Contact Information

Vittorio Castelli
Principal Research Staff Member
Thomas J. Watson Research Center, Yorktown Heights, NY USA
      +1dash914dash945dash2396


My current work is in the Natural Language Processing area, and focuses on machine-learning algorithms for information extraction from text and on multilingual question answering.

I belong to the Statistical Multilingual Information Extraction group of the Multilingual NLP Technologies department.

I am doing research in the Cognitive Computing area, specifically on multilingual question answering, as a collaboration with the IBM Watson Group

My theoretical work is on properties of active learning algorithms, specifically on the optimal number of labeled samples as a function of the number of unlabeled samples under broad parametric assumptions.

I mentor co-workers on developing inventive ideas into patentable inventions and I serve as technical expert in IBM internal evaluation of invention disclosures in the area of Cognitive Computing.

My past work in my department was mostly focused on government projects:

I was the technical lead and principal architect for the ENEX project, which developed a system that enables users to search and browse a corpus of technical or news documents in terms of entities and and their relations.
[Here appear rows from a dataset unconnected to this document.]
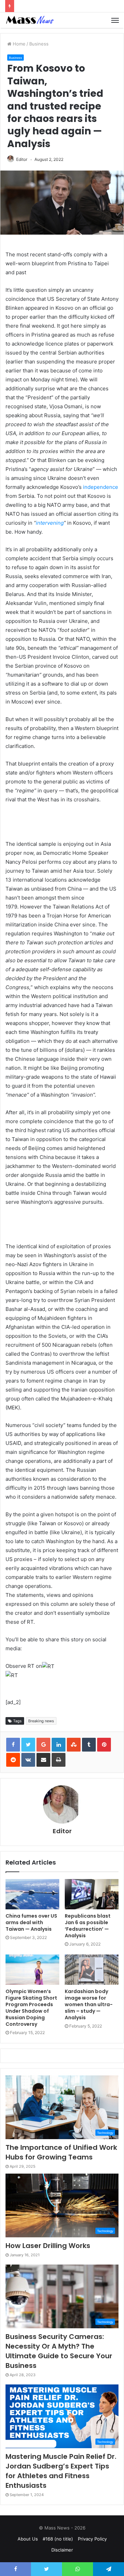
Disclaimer (62, 2550)
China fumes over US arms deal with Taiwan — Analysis (31, 1922)
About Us (28, 2539)
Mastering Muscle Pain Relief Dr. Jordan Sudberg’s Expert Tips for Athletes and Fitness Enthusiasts (61, 2471)
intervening (50, 523)
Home (18, 44)
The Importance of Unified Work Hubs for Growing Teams (61, 2152)
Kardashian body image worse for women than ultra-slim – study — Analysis (89, 2004)
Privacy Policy (92, 2539)
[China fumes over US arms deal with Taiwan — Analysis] (32, 1894)
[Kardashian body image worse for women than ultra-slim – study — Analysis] (91, 1969)
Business (39, 44)
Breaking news (41, 1720)
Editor (21, 159)
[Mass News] (29, 20)
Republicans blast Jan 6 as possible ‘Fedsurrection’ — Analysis (88, 1925)
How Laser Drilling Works (48, 2245)
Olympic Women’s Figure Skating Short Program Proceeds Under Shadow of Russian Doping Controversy (31, 2008)
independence (100, 487)
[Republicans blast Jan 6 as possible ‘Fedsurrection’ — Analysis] (91, 1894)
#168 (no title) (58, 2539)
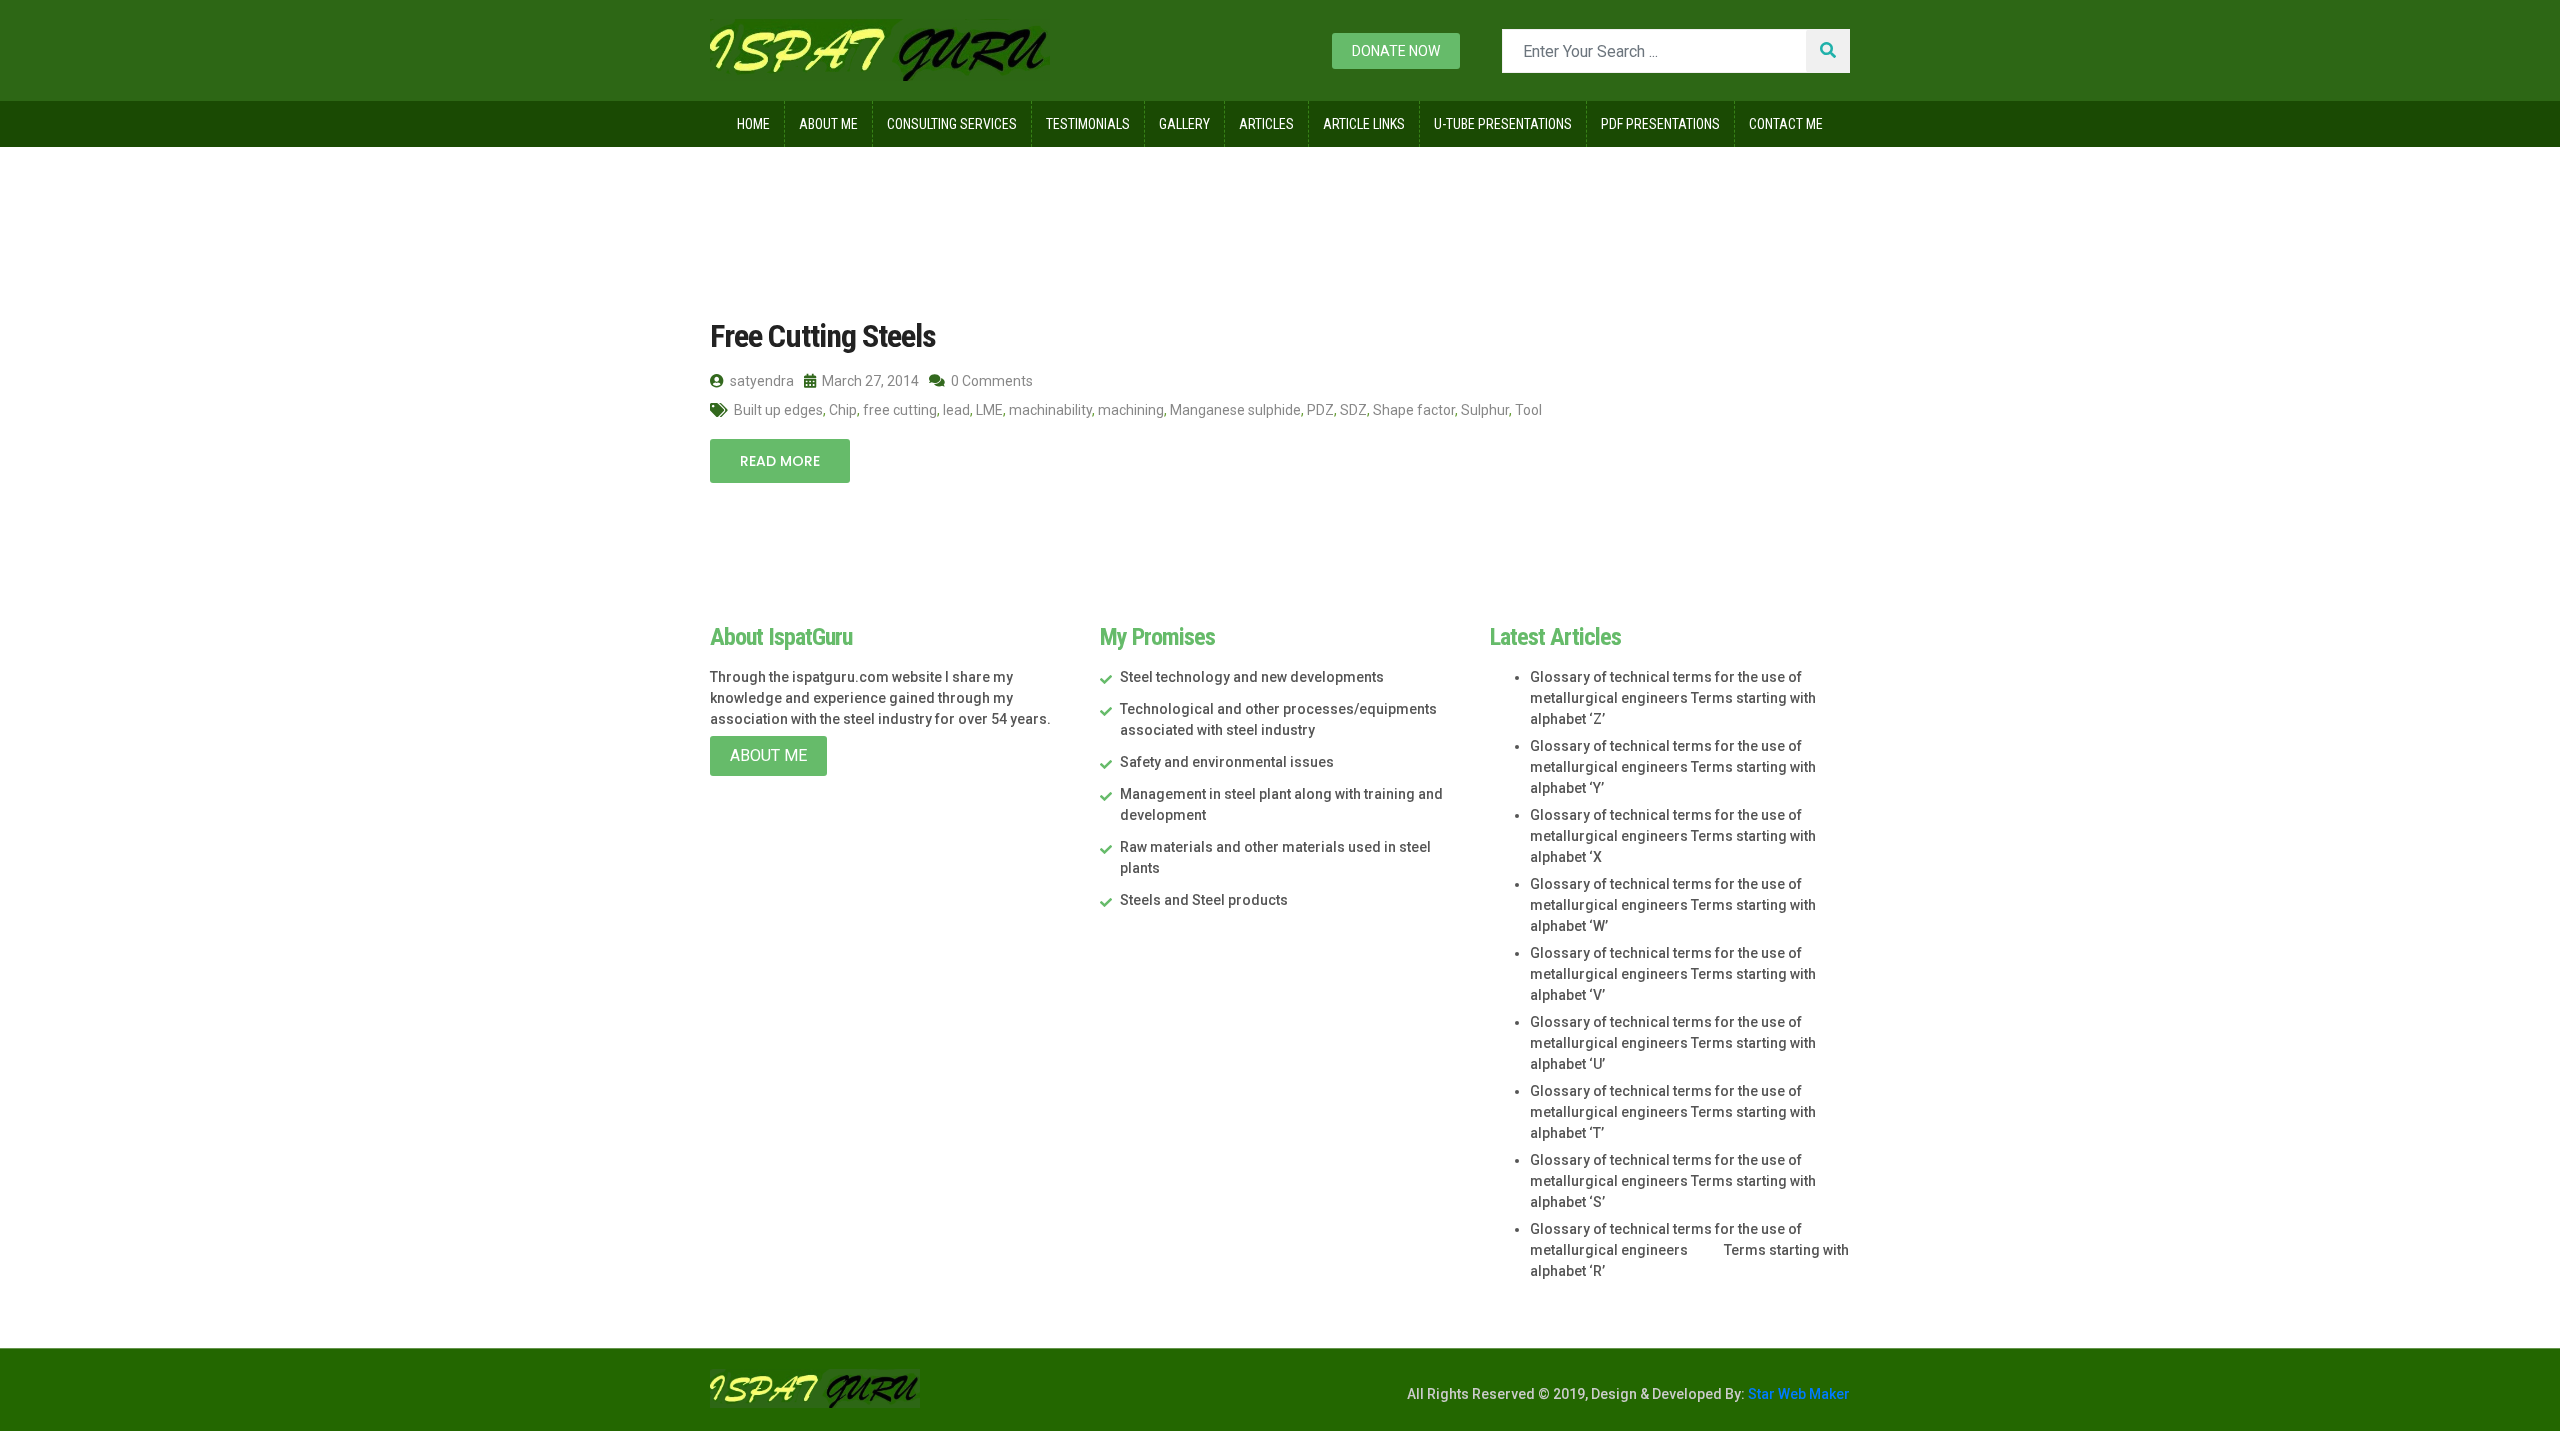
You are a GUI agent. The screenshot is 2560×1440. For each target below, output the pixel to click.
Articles (1266, 124)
I was the technical lead for the DELPHI consortium team that participated to the BOLT IR task in the DARPA BOLT program.  The team includes IBM as the primary and Columbia, UMASS, UMD, and Stanford as partners.  I am also the architect of the DELPHI IR system.

I worked on algorithms for the DARPA GALE Distillation task (precursor to the BOLT IR task), and in the last two years of the program I was the principal architect of the distillation system for the Rosetta consortium, lead by IBM.

My previous work at IBM has been in areas including intelligent user interfaces, autonomic computing, memory compression, statistical pattern recognition, image digital libraries, data mining, and multidimensional indexing structures.

In my spare time, I have taught Information Theory, as well as Statistical Pattern Recognition at Columbia University, through the EE department.

I served as the Watson chair of the Natural Language Processing Professional Interest Community, I am a member of the board that evaluates IBM Corporate Technical Awards (the highest technical recognition within IBM), I serve on the IBM T.J. Watson Culture Club, and I volunteer as instructor for the Family Science Saturday program (an outreach program sponsored by the IBM T.J. Watson Research Center for fourth and fifth grade students).